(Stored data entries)
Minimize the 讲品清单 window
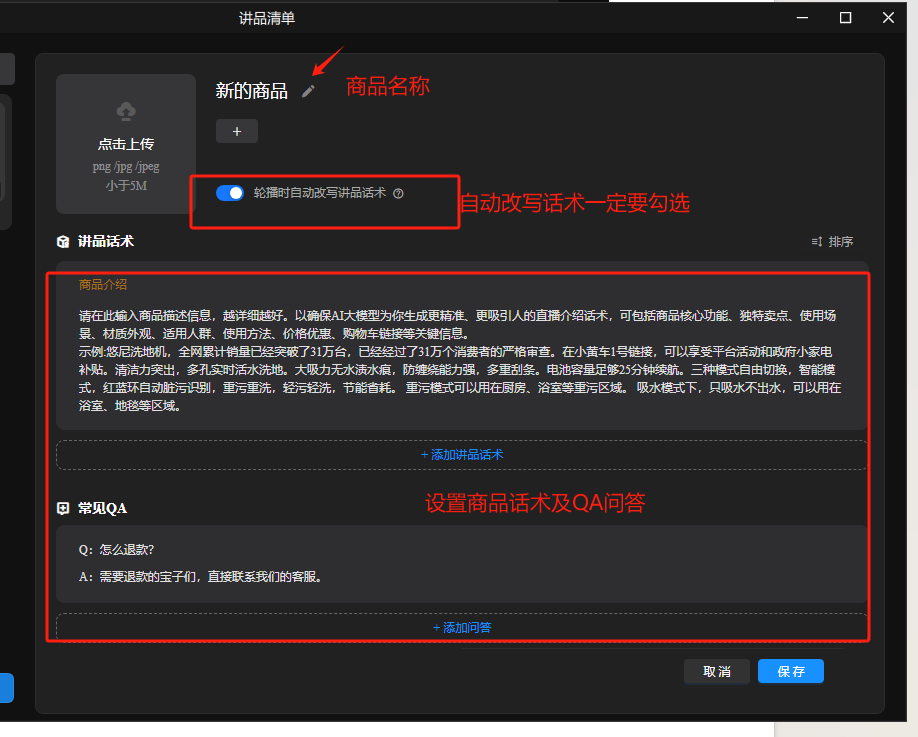 click(x=801, y=18)
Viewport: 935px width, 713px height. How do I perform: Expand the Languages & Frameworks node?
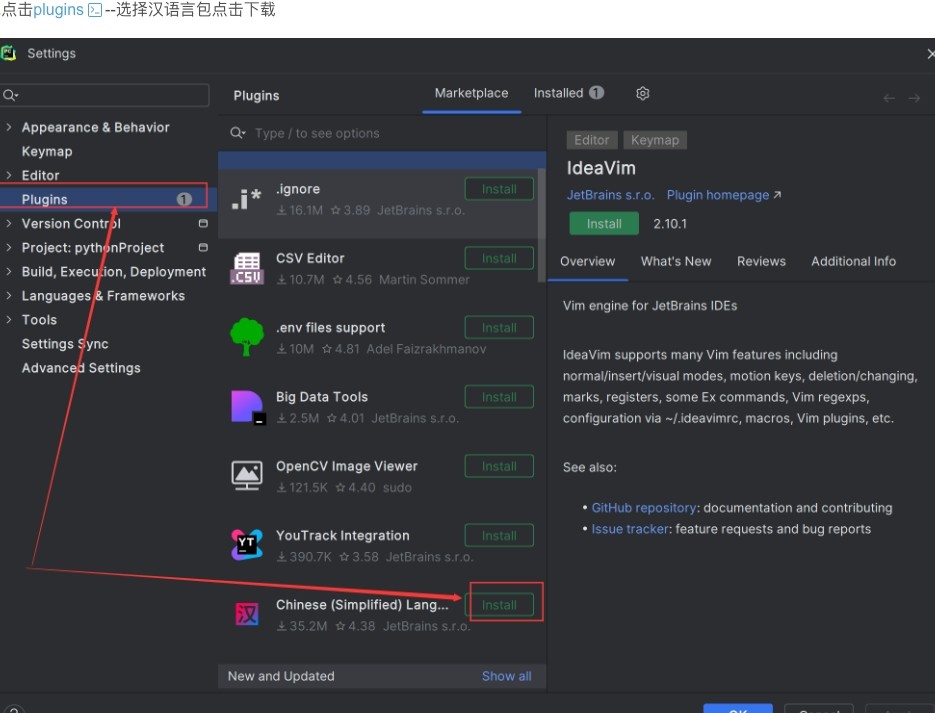click(9, 295)
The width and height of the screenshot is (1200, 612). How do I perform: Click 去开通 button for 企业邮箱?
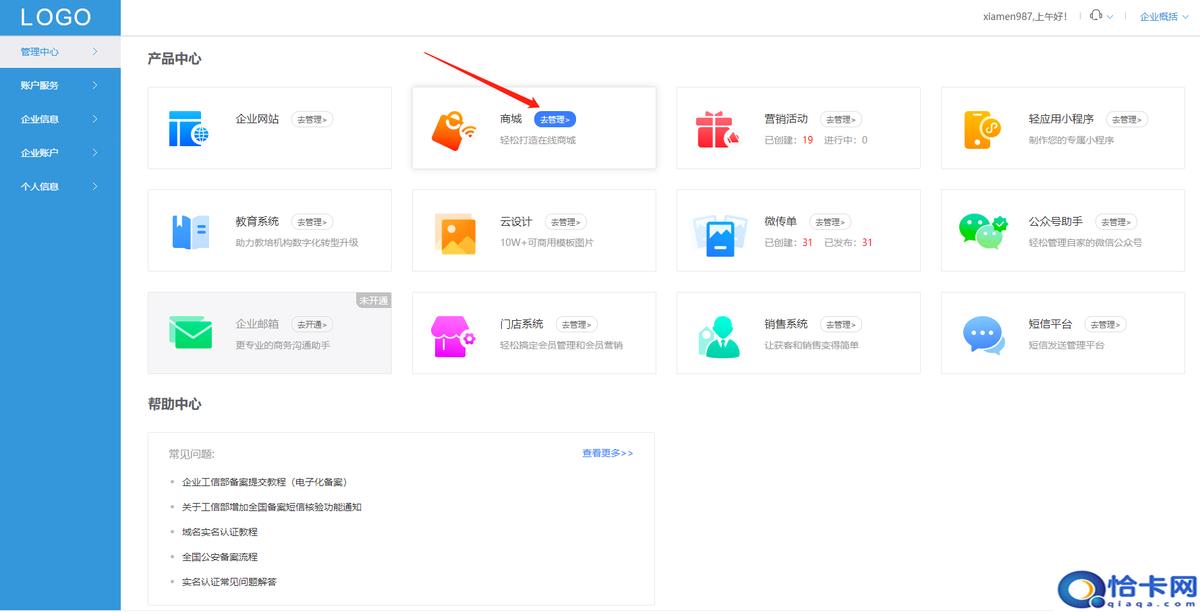coord(312,324)
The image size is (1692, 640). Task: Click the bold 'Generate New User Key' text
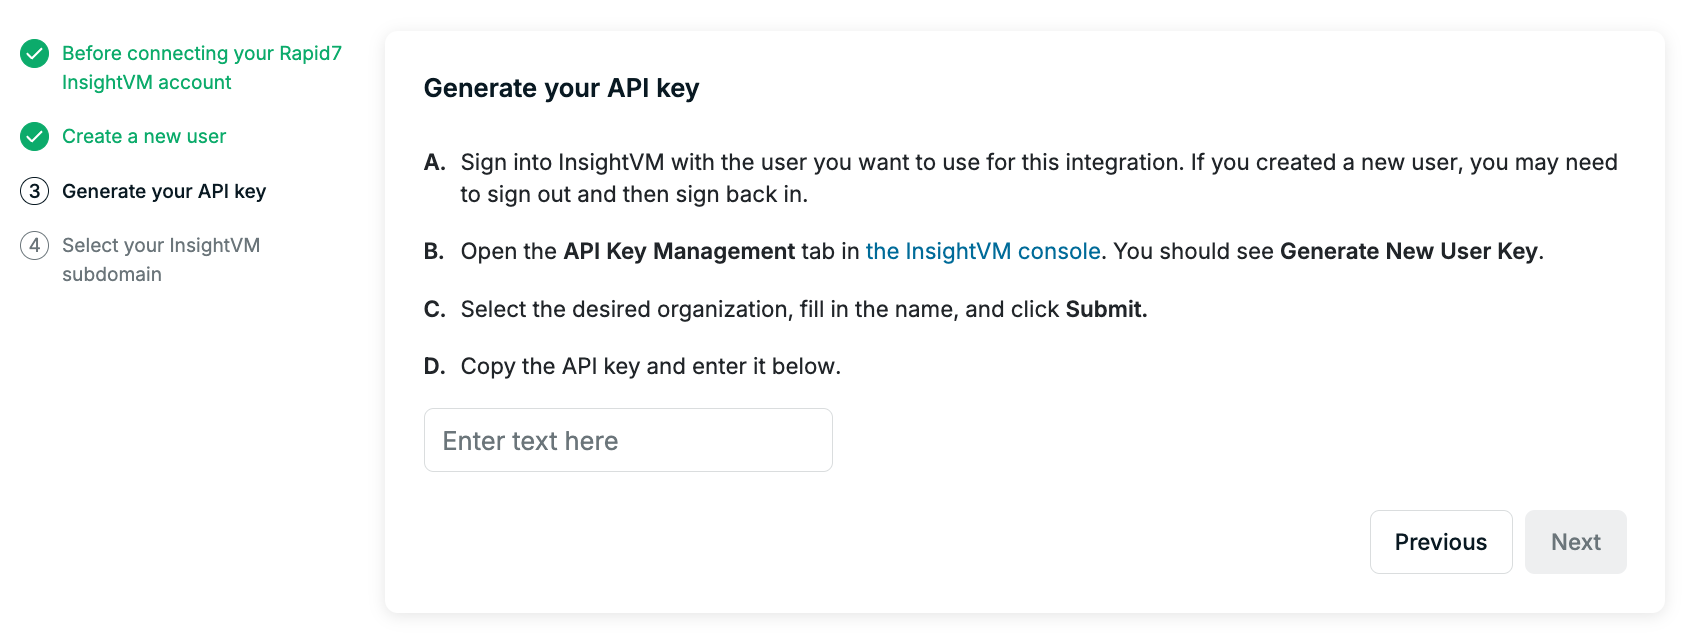1409,251
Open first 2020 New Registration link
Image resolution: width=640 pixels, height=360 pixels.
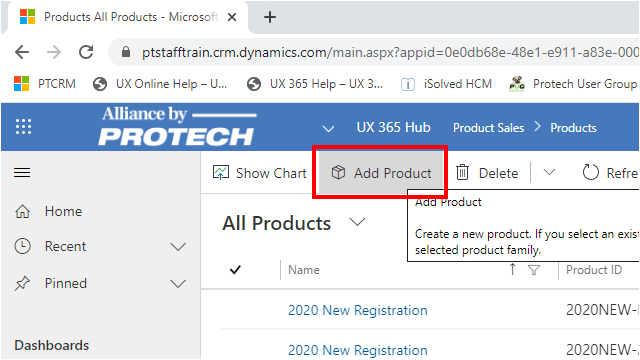click(358, 310)
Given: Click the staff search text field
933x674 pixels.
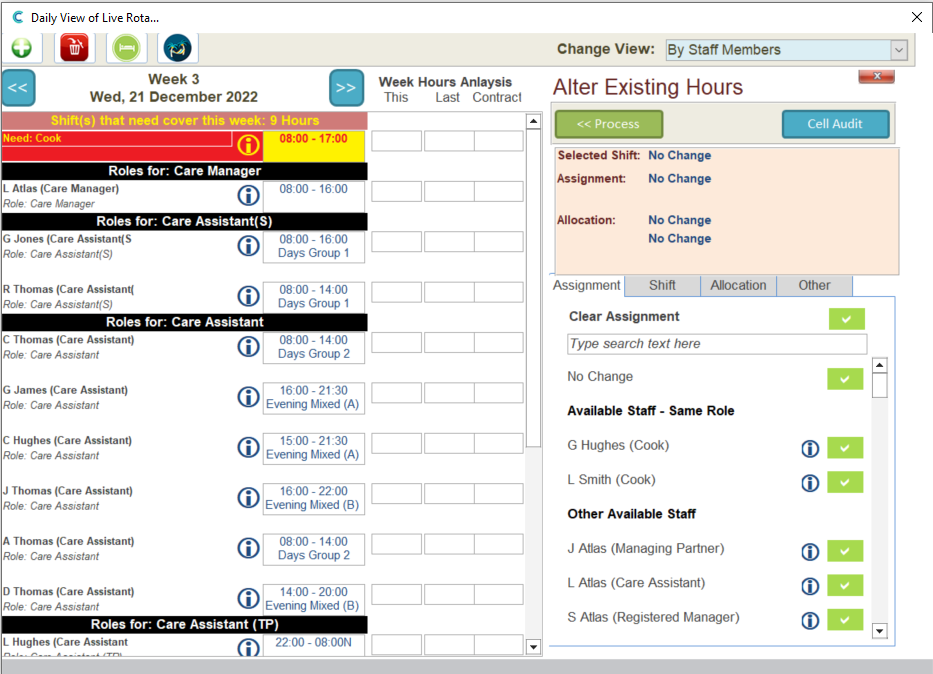Looking at the screenshot, I should [x=716, y=344].
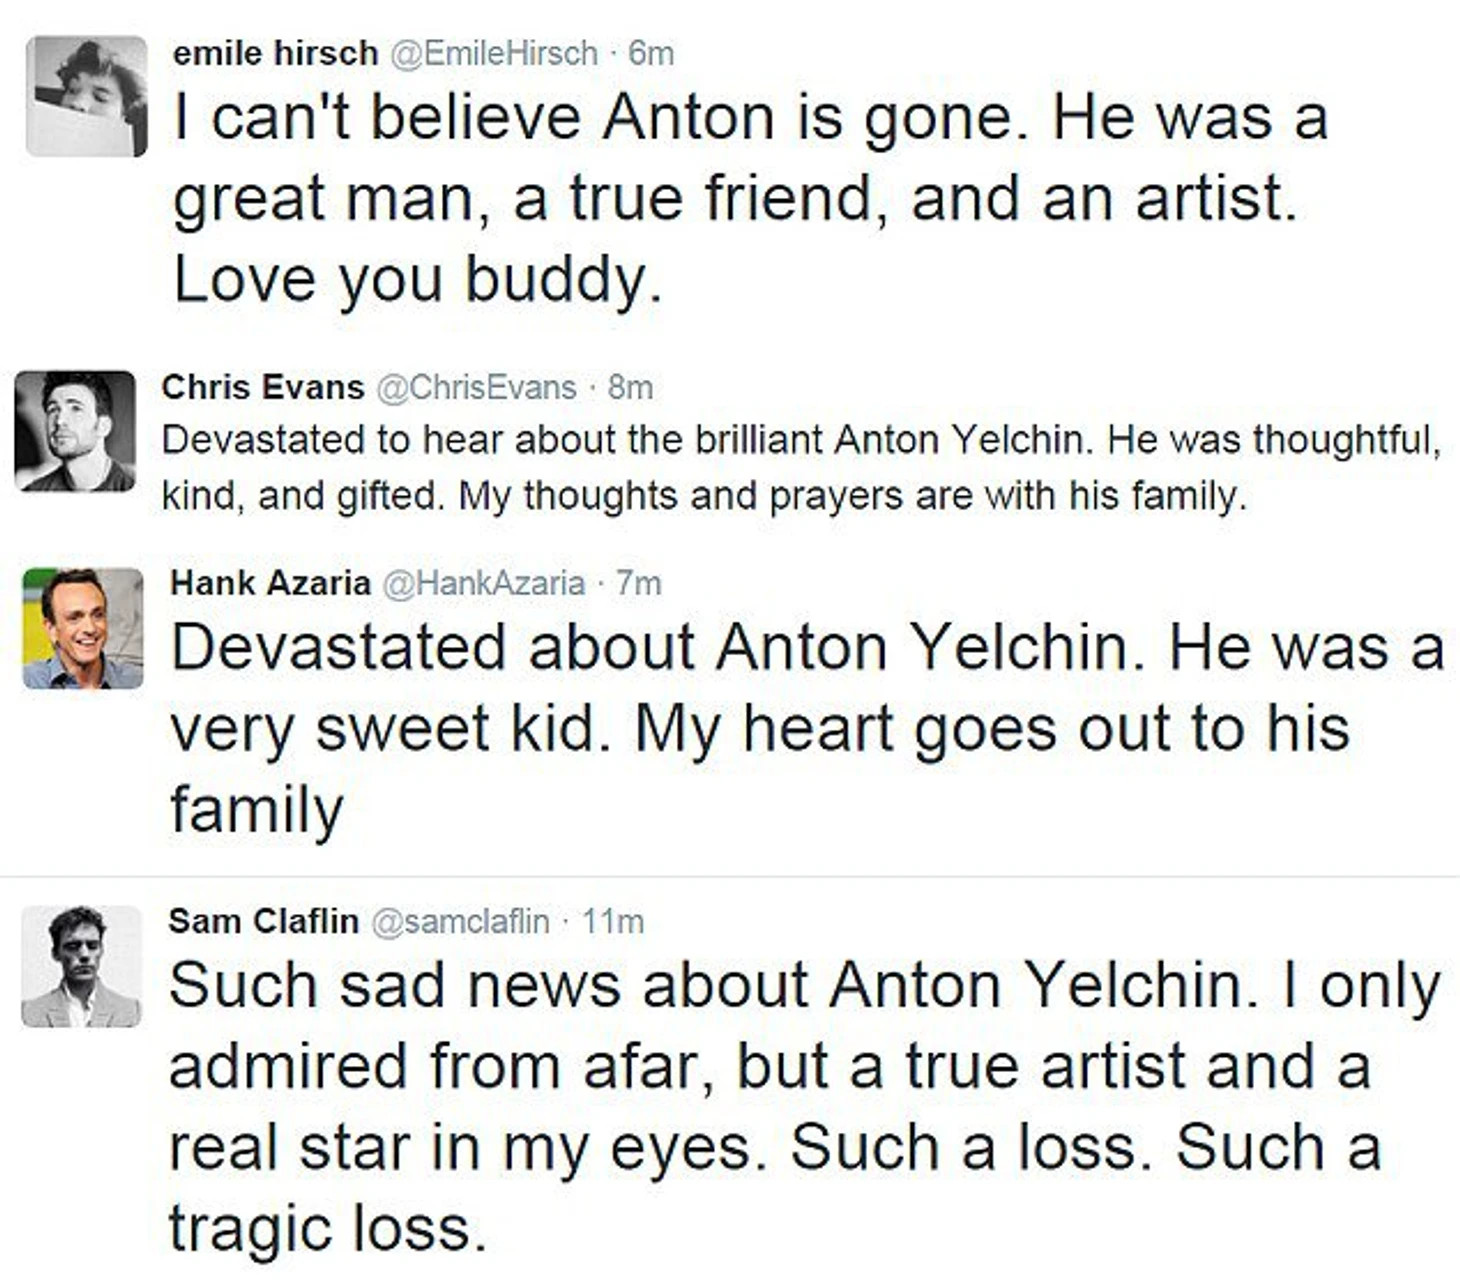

**Instructions to follow:** Set down, exactly as written, each line from the one that contains "Given: Click the staff search text field" to the last line of the records, but none of the pictures.

**Solution for this exercise:**
Given: Click the staff search text field
933x674 pixels.
Looking at the screenshot, I should [x=716, y=344].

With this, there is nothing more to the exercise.